This is an sftp issue, but you said you were using ftp - not the same thing. Do both users use sftp, or does one use regular ftp?Oops sorry I was assuming sftp since (correct me if I'm wrong) FC3 only comes with sftp. But yes both users were using sftp in all applications.
sftp clients will often set the permissions of the uploaded file to the same permissions as the original file on the source computer. Regular ftp clients don't usually do this. You may be able to work around the problem at the client end. If all else fails, you could always set up a cron job to periodically set the group write bit on all files in that directory.
As of now on our production box the network admin has FC3 set up. If anyone wants to download a file we have to ssh in chown the file to the owner being the person who wants to work on it. Then download the file and change the owner back. There has to be a secure way around this so that people in the same group do not have to ssh into the box and change the permissions of the file every time they want to work on the file and still have Apache act normal not giving the 403 error.

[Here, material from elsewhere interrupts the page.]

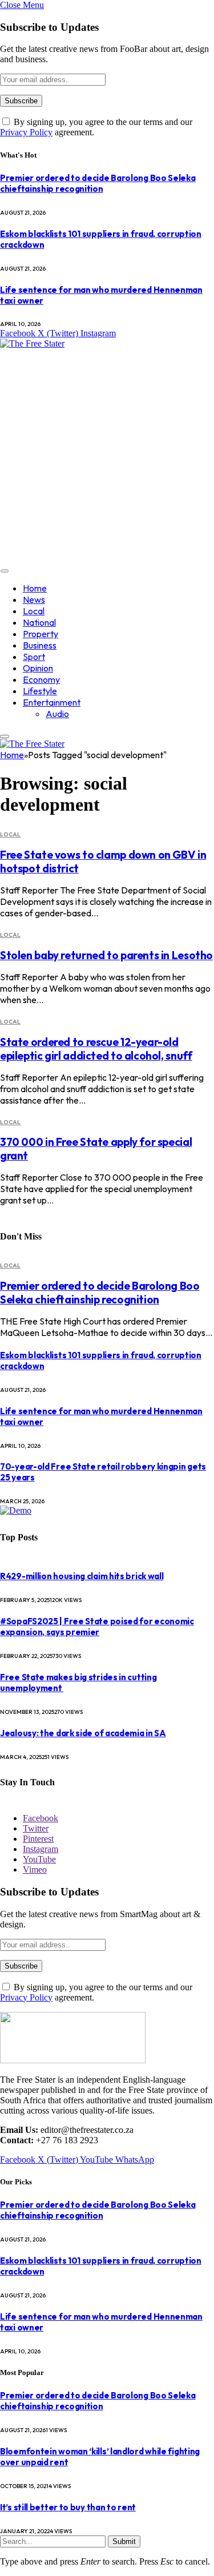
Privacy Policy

Do you have SELinux enabled?Yes it is enabled. I've done the ls -aZ command and everything looks right. The only thing I have done to the directory is chgrp to my web group 'www', chmod it to 2775, and chown it to root.www. I'm not quite sure why Apache is complaining. The other directories I have set up with the <VirtuaHost> config don't complain (granted I haven't chgrp, chmod, or chown'ed them yet).
Look in /var/log/messages to see if there are any selinux errors relating to that directory when you try to access it.
Looked and there aren't any error messages. Apache is running with httpd_t and all the directories and files are httpd_t as well.